Starting in 2011, we've made considerable progress on adding GPU support to John the Ripper, via CUDA and OpenCL. In the process, we've also identified limitations of these high-level approaches. For example, for DES-based crypt(3) hashes, there's substantial performance improvement from specializing the code to a given salt value. While we can specialize OpenCL source code and build per-salt OpenCL kernels at runtime, this takes tens of minutes for the 4096 salt values. This delays program startup or at least the time until the programs gets to running at full speed. For another example, for bcrypt hashes we (and two other projects) have achieved only CPU-like performance on current high-end GPUs. While there's good explanation for that (not enough local memory to fully use the SIMD units and to hide the latencies), we're not entirely convinced that nothing better can be done by programming AMD GCN GPUs (such as the HD 7970) at a level below OpenCL - that is, at AMD IL or/and AMD GCN ISA level. For example, to what extent is the limitation of 256 VGPRs per work-item inherent to GCN? Can we bypass it with a non-standard programming model (e.g. have a work-item access what would normally be another work-item's VGPRs)? (Apparently not, or at least not easily.) Since the combined size of VGPRs per CU is 4x larger than the size of local memory per CU, yet there's support for indexed access to VGPRs, this may let us run more concurrent instances of bcrypt (up to 5x more?) and thereby achieve greater performance.

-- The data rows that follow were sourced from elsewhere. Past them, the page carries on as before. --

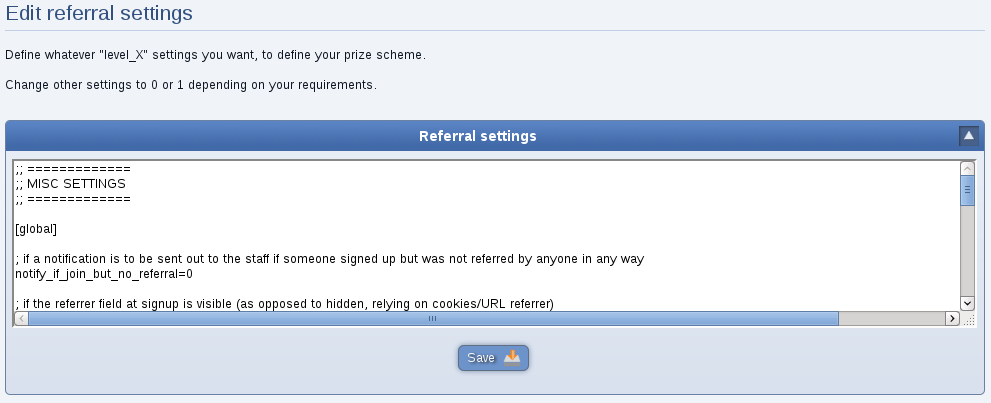The height and width of the screenshot is (403, 991).
Task: Click the horizontal scrollbar thumb of the textarea
Action: [433, 318]
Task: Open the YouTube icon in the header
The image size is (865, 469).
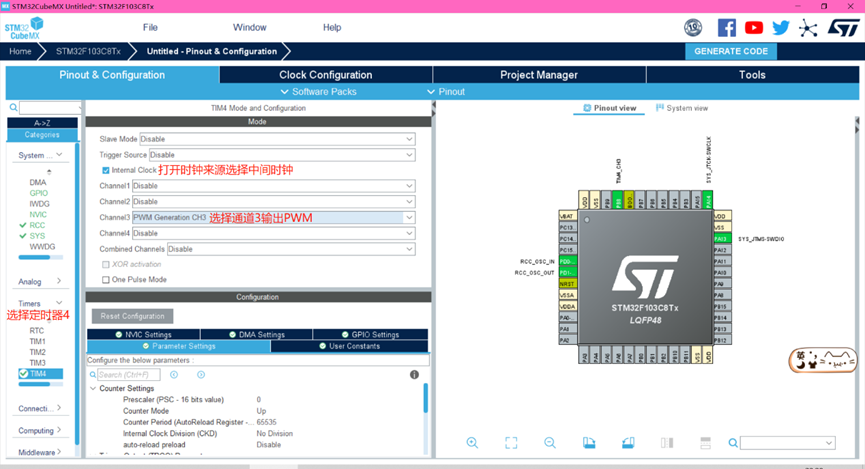Action: click(754, 28)
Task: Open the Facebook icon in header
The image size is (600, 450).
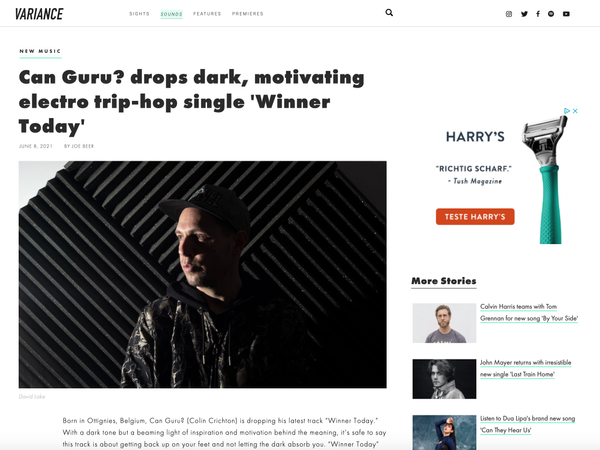Action: click(538, 14)
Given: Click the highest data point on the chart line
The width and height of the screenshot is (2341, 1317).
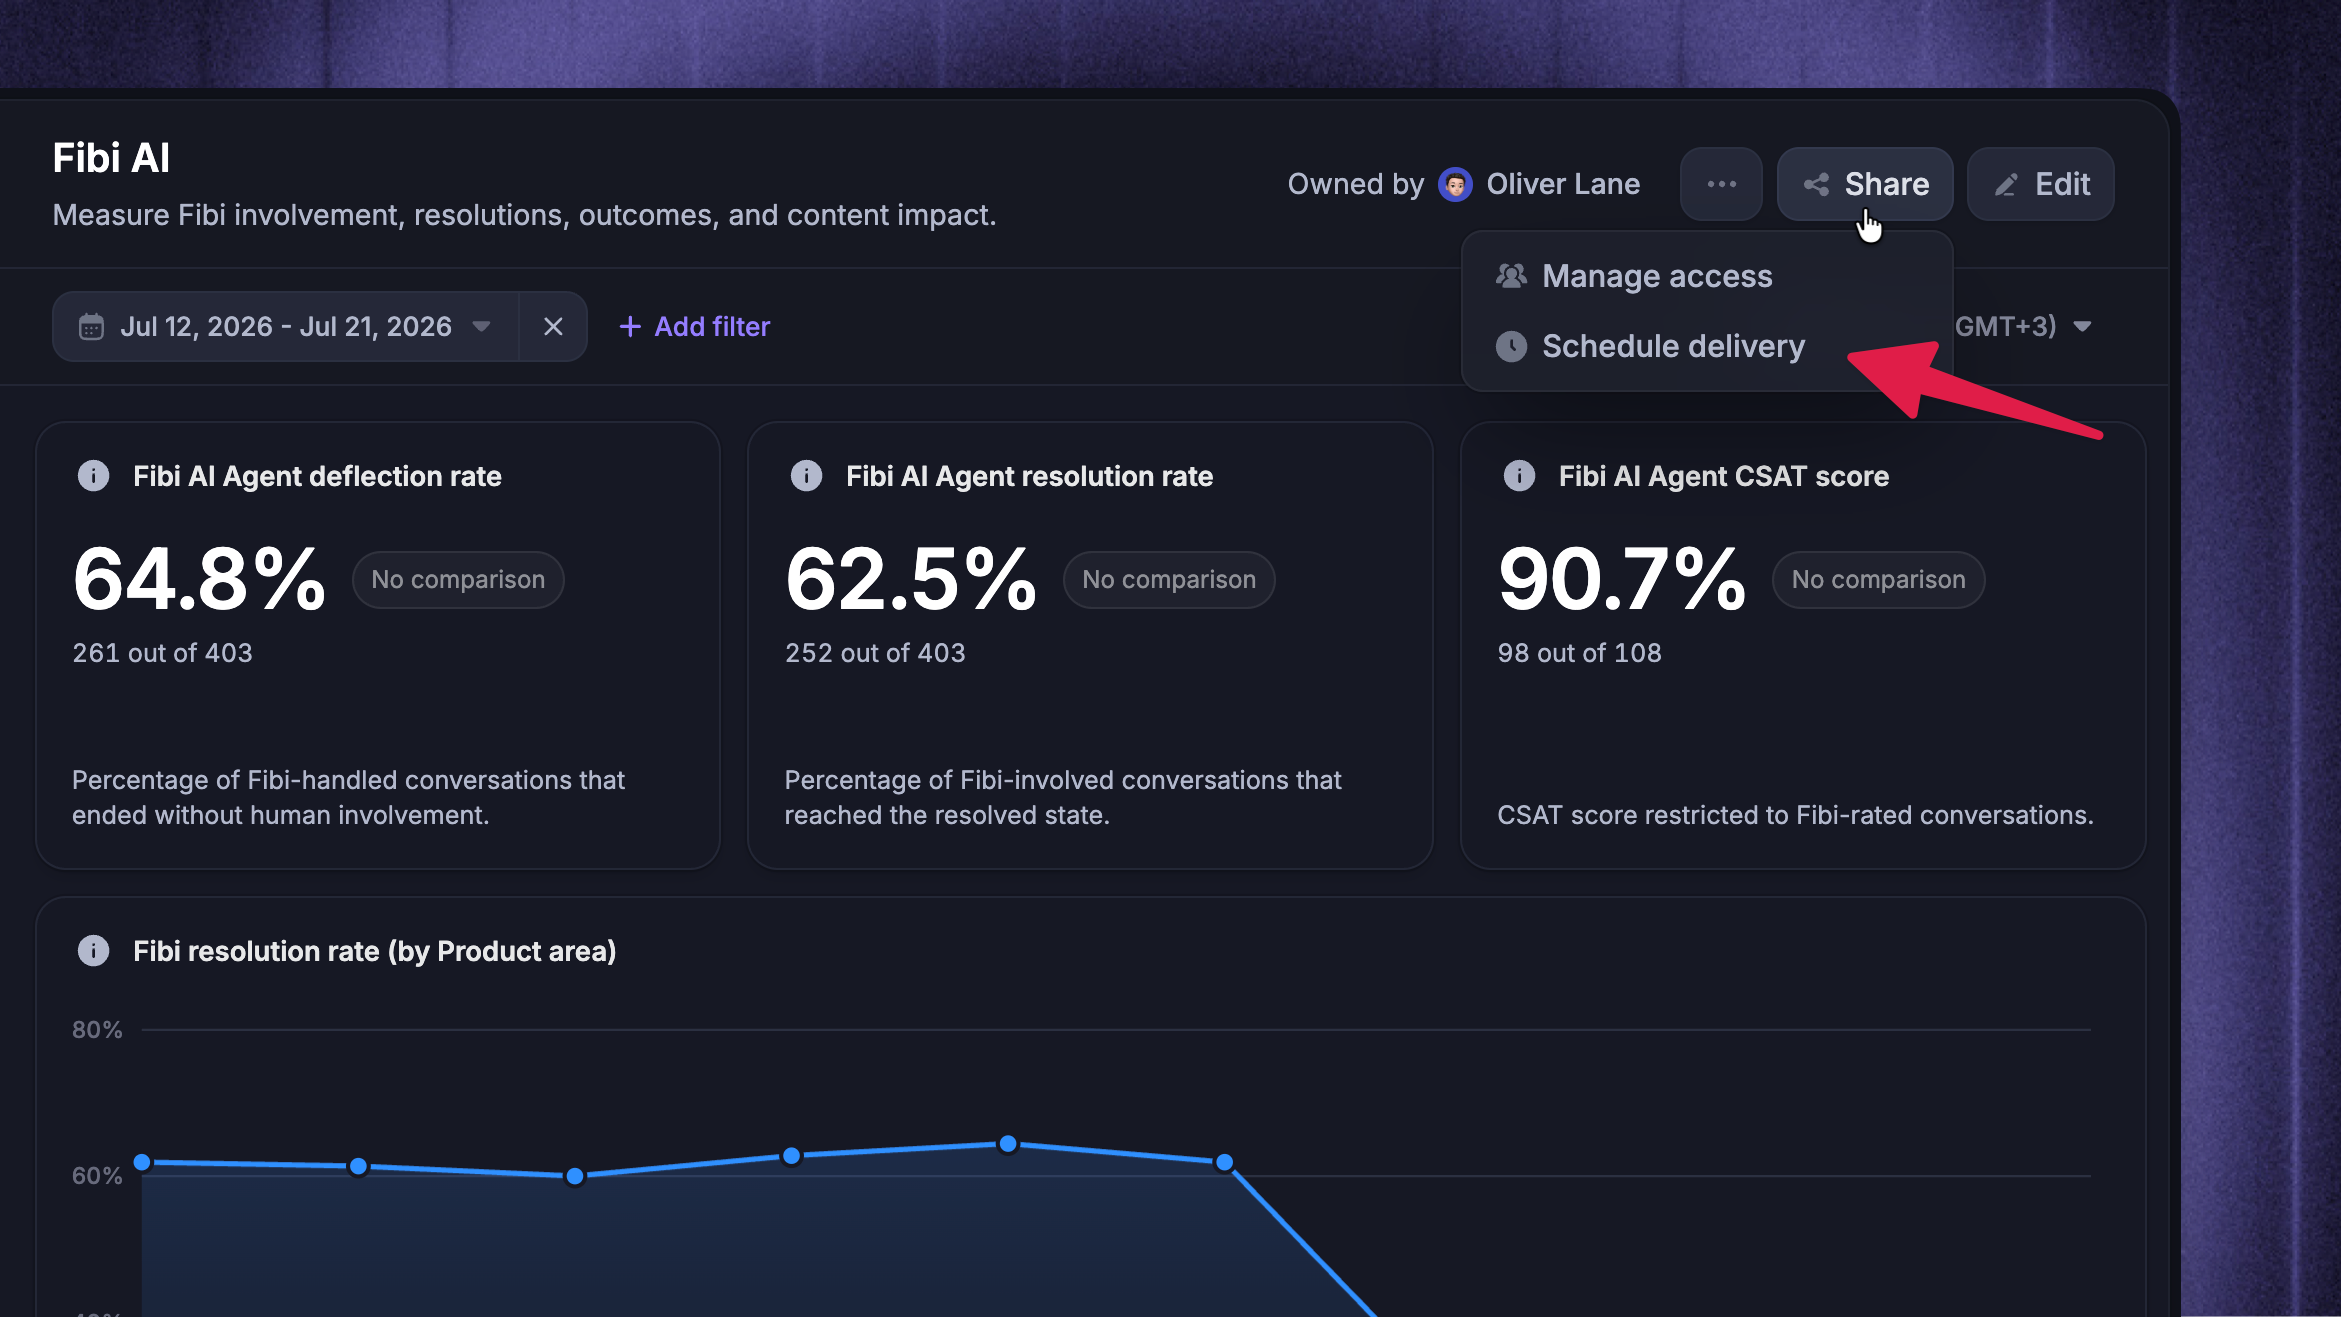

A sub-task here is to explore ways to write lower-level GPU code, possibly with specific focus on AMD GCN or/and on NVIDIA Maxwell, and also to analyze OpenCL-generated code at a low level to identify its shortcomings. We may also produce custom development tools, such as to allow for runtime code specialization (e.g. updating binary kernels implementing DES-based crypt(3) for specific salt values, which may be done a lot quicker than building OpenCL kernels from source). Another sub-task is to make use of the gained knowledge and the created tools to make John the Ripper run faster.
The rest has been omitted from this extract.